Comentando algumas falas de um e-mail de CMC:

 

A alfabetização não é apenaso domínio de uma ferramenta de trabalho que é a leitura" (CMC). Ela é também o domínio da produção de textos. Ela é, ou deveria ser, a busca do letramento, que envolve muito mais do que simplesmente as habilidades básicas envolvidas no ato de ler e de escrever.

 

Quanto ao método de alfabetização, não podemos defender o uso de um método para o mundo todo. "Use-se o método que a experiência controlada indicar que funciona melhor"(CMC): essa é uma fala sem reflexão e sem comprovação empírica, pois não há, na literatura especializada, experimentos que mostrem diferença significativa do método de alfabetização no desempenho escolar dos sujeitos ao longo dos anos de escolarização deles.

 

Sei que temos muito o que aprender com outros países, mas não podemos jogar fora toda a nossa experiência e as nossas inúmeras pesquisas teóricas e aplicadas.

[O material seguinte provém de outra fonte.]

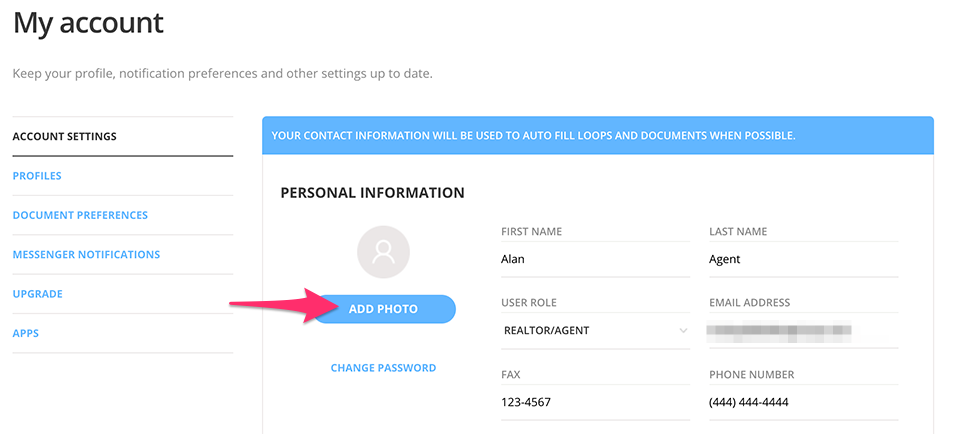This screenshot has width=960, height=434.
Task: Open Document Preferences in the sidebar
Action: (x=80, y=215)
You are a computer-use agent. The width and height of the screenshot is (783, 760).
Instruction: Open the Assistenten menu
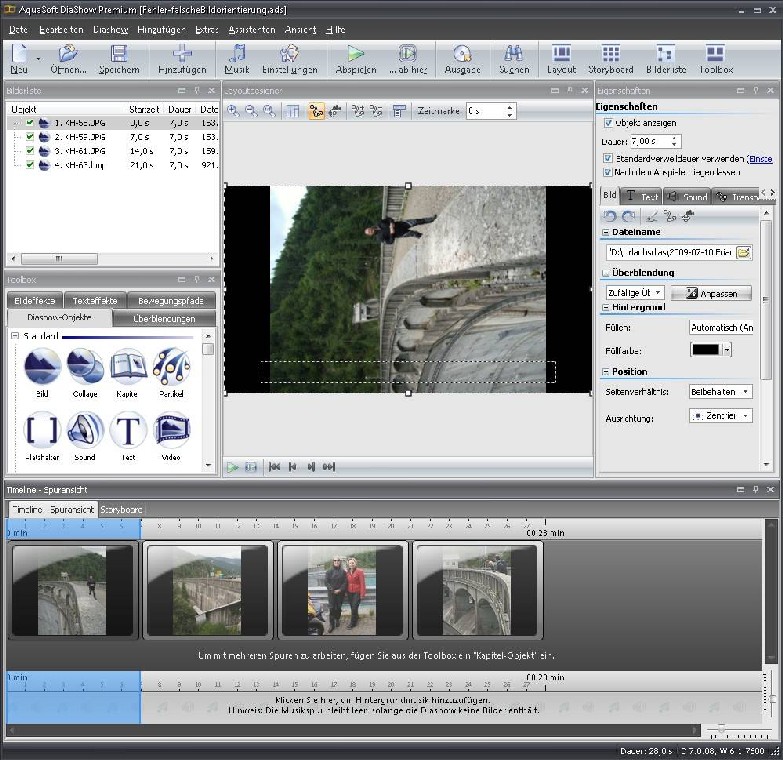click(x=251, y=30)
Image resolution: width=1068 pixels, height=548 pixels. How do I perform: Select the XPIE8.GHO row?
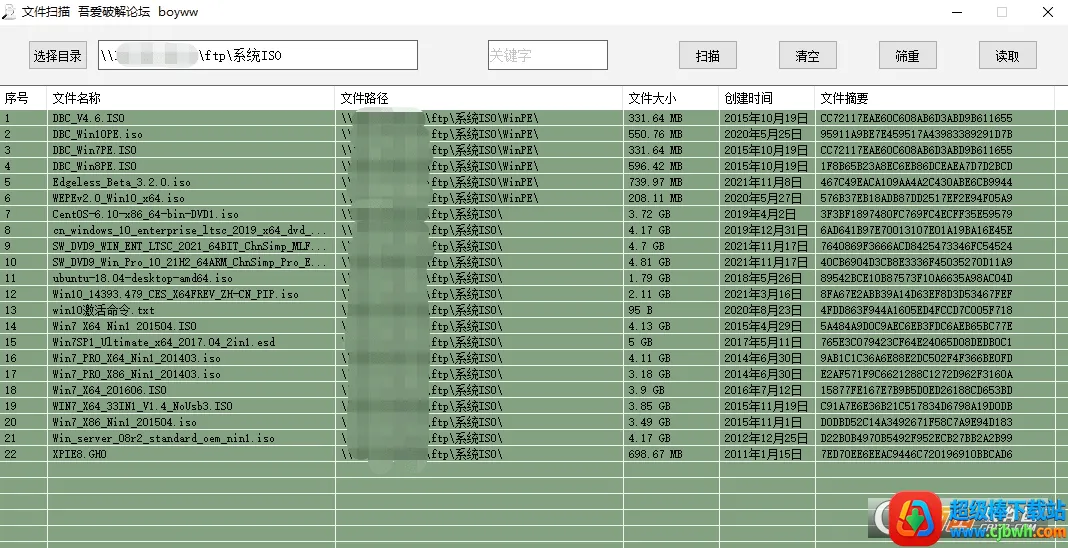[x=527, y=454]
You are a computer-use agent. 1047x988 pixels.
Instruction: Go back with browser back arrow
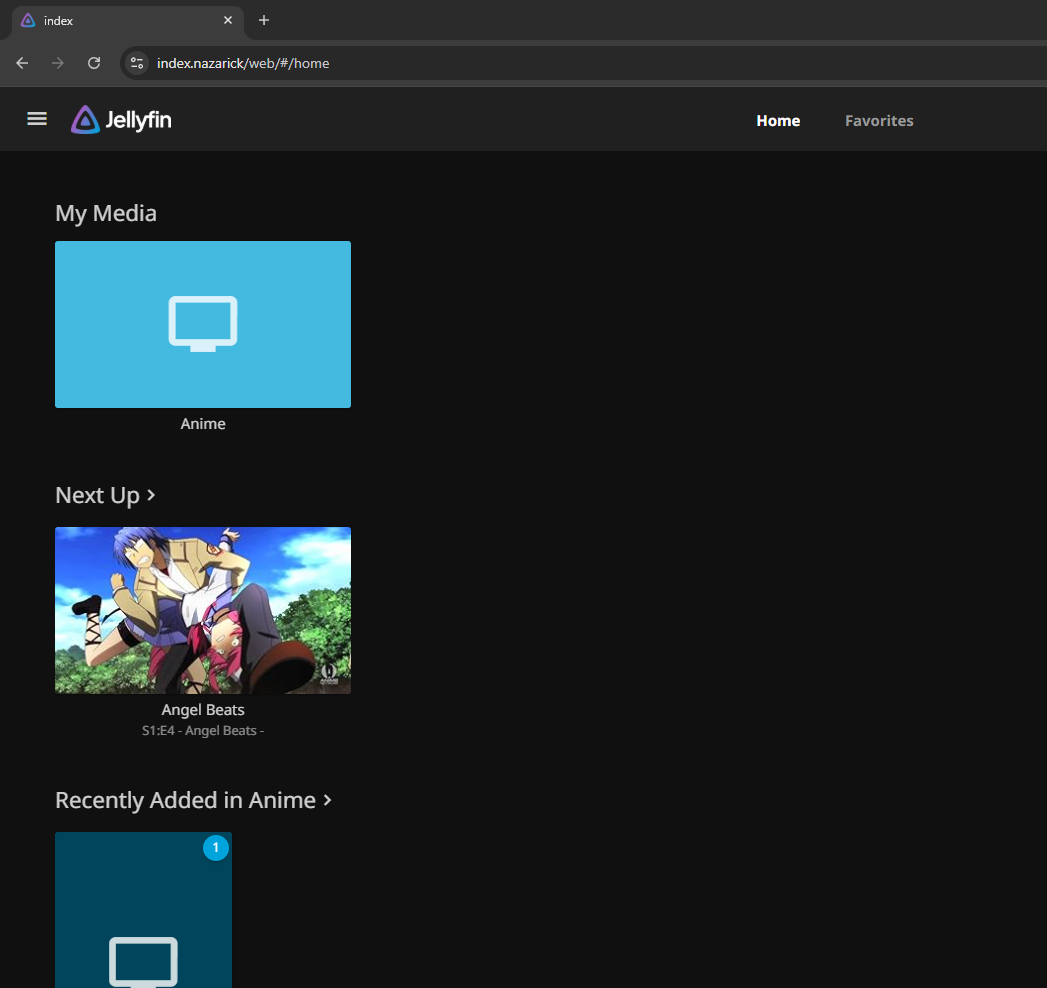pyautogui.click(x=22, y=63)
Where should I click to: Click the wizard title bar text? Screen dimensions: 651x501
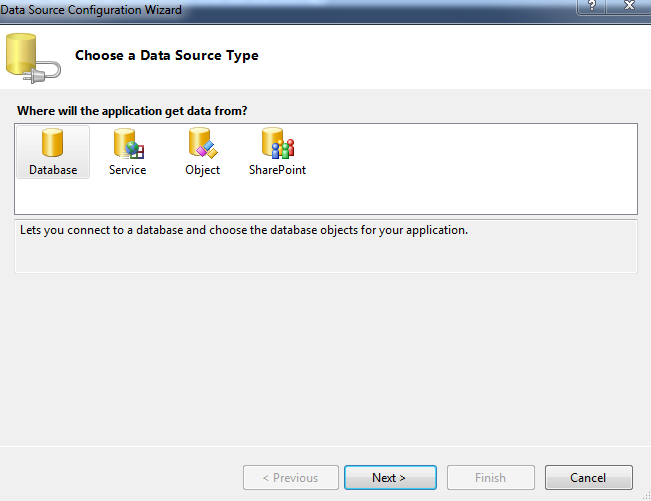91,10
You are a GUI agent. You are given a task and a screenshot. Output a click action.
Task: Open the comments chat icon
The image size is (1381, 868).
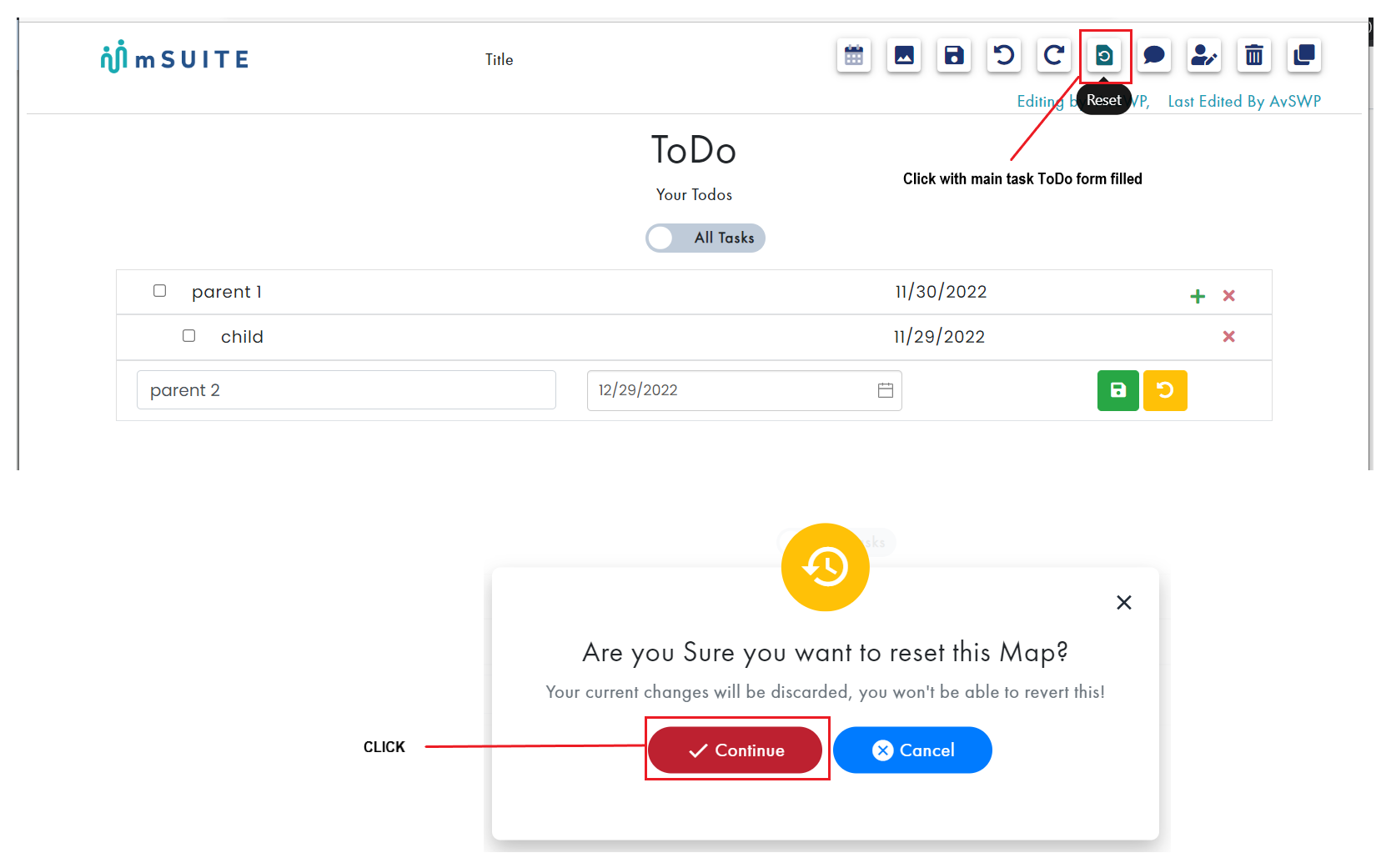(1154, 55)
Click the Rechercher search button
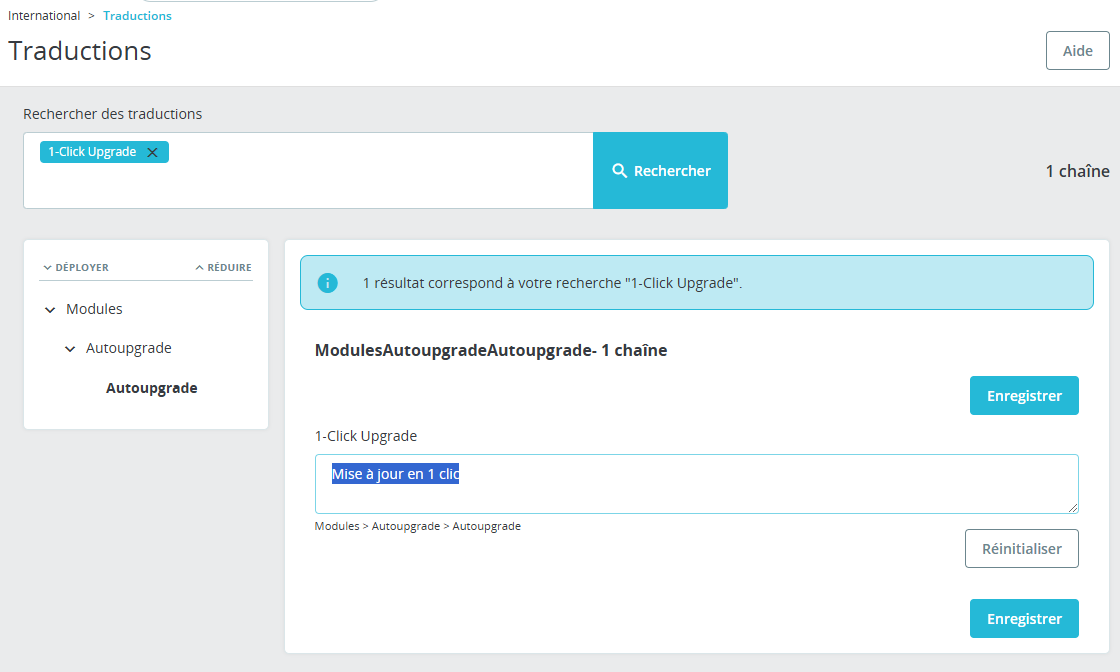The width and height of the screenshot is (1120, 672). 660,171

Se os sistemas de escrita são diferentes, por que vamos copiar de outras culturas que lidam com outro sistema de escrita? Isso faz sentido?

 

Sabemos que o método fônico não é o mais usado atualmente no mundo e não é o mais usado nos países de primeiro mundo. Então, porque temos de usar o método fônico? porque um economista acredita nele por razões pessoais?

Muitas escolas no Brasil ainda usam o método fônico, e porque os alunos delas não se saem melhor do que os das outras escolas? O problema da educação (ou do letramento) no Brasil não é o método de alfabetização usado nas nossas escolas. Infelizmente.